Observability

Full-stack LLM observability: trace every agent run with prompts, completions, token counts, tool calls, and latency -- visible in Datadog LLM Observability or any OTel backend.

How It Works

The SDK instruments every agent run using OpenTelemetry GenAI semantic conventions v1.37+. No configuration is needed to collect metrics -- attach an observability engine and every run is traced automatically.

Trace structure

Each run produces a connected trace tree:

invoke_agent root span -- input prompt and final response

↳ execute_event_loop_cycle one per reasoning cycle

↳ chat model call -- full conversation + response + token counts

↳ execute_tool <name> tool input and output captured per call

What Datadog LLM Observability shows

The trace list shows the user prompt and final agent response for each run.
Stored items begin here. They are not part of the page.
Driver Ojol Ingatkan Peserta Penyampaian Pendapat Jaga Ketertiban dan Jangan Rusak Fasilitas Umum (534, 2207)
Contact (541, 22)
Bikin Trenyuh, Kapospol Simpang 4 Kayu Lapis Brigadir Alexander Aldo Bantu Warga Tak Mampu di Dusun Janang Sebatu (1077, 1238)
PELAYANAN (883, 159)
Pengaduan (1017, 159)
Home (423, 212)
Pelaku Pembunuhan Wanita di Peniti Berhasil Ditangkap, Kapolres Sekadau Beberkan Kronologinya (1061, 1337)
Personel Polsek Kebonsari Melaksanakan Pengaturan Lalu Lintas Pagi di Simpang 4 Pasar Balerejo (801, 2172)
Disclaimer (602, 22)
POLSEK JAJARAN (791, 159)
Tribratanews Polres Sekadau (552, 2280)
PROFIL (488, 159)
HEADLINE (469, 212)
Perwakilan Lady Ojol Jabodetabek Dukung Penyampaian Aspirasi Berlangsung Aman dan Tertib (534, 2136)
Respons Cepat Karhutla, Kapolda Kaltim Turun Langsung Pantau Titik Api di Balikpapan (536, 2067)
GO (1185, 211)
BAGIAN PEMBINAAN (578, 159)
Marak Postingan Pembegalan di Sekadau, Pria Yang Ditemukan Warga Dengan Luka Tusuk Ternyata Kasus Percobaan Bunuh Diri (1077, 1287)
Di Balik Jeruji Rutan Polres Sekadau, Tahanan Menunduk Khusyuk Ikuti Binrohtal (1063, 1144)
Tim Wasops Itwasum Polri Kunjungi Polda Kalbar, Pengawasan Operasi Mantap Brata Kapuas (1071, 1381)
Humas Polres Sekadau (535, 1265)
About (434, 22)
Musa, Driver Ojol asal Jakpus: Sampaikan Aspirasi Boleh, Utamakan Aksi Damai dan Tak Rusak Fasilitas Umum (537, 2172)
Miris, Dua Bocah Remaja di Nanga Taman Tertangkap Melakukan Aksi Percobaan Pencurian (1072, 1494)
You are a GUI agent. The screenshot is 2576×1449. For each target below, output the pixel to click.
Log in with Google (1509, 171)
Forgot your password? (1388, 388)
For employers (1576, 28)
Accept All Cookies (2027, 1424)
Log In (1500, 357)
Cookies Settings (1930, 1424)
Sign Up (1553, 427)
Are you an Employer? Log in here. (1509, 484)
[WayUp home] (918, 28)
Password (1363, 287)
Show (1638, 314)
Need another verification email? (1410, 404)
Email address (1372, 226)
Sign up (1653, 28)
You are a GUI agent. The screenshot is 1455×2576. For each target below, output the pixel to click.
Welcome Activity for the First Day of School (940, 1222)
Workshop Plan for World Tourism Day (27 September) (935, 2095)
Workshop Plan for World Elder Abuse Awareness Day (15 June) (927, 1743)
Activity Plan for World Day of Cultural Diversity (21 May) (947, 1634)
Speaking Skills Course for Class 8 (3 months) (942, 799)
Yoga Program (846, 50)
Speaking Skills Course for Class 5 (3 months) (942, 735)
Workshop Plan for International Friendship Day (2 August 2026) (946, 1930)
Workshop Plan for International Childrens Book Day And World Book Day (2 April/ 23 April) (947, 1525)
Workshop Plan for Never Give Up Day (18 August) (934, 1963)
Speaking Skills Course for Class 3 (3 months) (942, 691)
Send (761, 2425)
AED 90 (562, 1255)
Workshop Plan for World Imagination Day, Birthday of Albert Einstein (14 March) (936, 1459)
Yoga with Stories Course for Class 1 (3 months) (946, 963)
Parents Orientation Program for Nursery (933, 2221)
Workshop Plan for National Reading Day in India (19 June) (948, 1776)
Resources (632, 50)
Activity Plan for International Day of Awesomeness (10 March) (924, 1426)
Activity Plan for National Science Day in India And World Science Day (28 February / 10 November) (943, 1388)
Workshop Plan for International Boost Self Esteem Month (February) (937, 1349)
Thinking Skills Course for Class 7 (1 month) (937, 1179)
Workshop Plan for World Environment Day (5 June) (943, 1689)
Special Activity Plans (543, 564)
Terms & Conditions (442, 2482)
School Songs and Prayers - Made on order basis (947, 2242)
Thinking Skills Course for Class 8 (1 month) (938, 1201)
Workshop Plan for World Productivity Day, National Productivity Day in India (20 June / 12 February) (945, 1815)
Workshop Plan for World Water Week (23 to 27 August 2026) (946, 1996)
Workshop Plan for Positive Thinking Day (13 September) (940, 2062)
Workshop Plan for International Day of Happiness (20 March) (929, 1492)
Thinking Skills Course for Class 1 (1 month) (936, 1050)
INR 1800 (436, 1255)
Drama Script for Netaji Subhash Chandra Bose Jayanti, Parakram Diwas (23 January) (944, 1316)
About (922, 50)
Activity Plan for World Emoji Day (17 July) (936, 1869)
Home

Clicking into a trace shows the full per-span breakdown:

Span	Input Messages	Output Messages
`invoke_agent`	Original user prompt	Final agent response
`chat` (cycle 1)	Conversation at the time of this model call	Model response for this cycle (may be a tool call decision)
`chat` (cycle 2+)	Full conversation history including prior cycles	Final model response
`execute_tool`	Tool input arguments	Tool result

Span attributes

Attribute	Where set	Notes
`gen_ai.input.messages`	`invoke_agent`, `chat`	JSON array: `[{"role":"user","parts":[{"type":"text","content":"..."}]}]`
`gen_ai.output.messages`	`invoke_agent`, `chat`	JSON array: `[{"role":"assistant","parts":[...],"finish_reason":"end_turn"}]`
`gen_ai.system`	`chat`	`aws.bedrock`, `anthropic`, `openai`, etc.
`gen_ai.request.model`	`chat`	Model ID as passed to the provider
`gen_ai.request.max_tokens`	`chat`	From provider config
`gen_ai.request.temperature`	`chat`	From provider config, if set
`gen_ai.usage.input_tokens`	`gen_ai.choice` event
`gen_ai.usage.output_tokens`	`gen_ai.choice` event
`gen_ai.tool.name`	`execute_tool`
`gen_ai.tool.call.id`	`execute_tool`
`enduser.id`	Resource attribute (all spans)	Set via `userId:` parameter -- see below
`ml_app`	Resource attribute (all spans)	Routes trace to correct Datadog LLM Obs application

Sending to Datadog LLM Observability

The SDK emits OTel GenAI v1.37+ conventions that Datadog LLM Observability reads natively. Before choosing a setup, read the section below on API key safety.

⚠️

Do not embed a Datadog API key in a shipped app. An API key extracted from your binary gives full write access to your Datadog account. See API Key Safety below.

Minimal setupSwift

import StrandsAgents

let agent = Agent(
    model: provider,
    tools: [myTool],
    observability: OTelObservabilityEngine.datadog(
        apiKey: "...",   // see API Key Safety below
        service: "my-app"
    )
)

All optionsSwift

OTelObservabilityEngine.datadog(
    apiKey:                 "your-dd-api-key",
    service:                "my-app",         // service name / LLM Obs application
    version:                "2.1.0",          // optional, defaults to "1.0"
    site:                   "datadoghq.eu",   // optional, defaults to "datadoghq.com"
    endpoint:               URL(string: "https://your-collector.example.com/v1/traces"),
    userId:                 "user-123",       // see User Identity below
    extraResourceAttributes: ["tenant.id": "acme-corp"]
)

User Identity

Pass userId to attach the authenticated user to every trace. It becomes the enduser.id resource attribute, stamped on all spans for that session. In Datadog LLM Observability you can then filter traces by user, or ask "what did this user send?" directly.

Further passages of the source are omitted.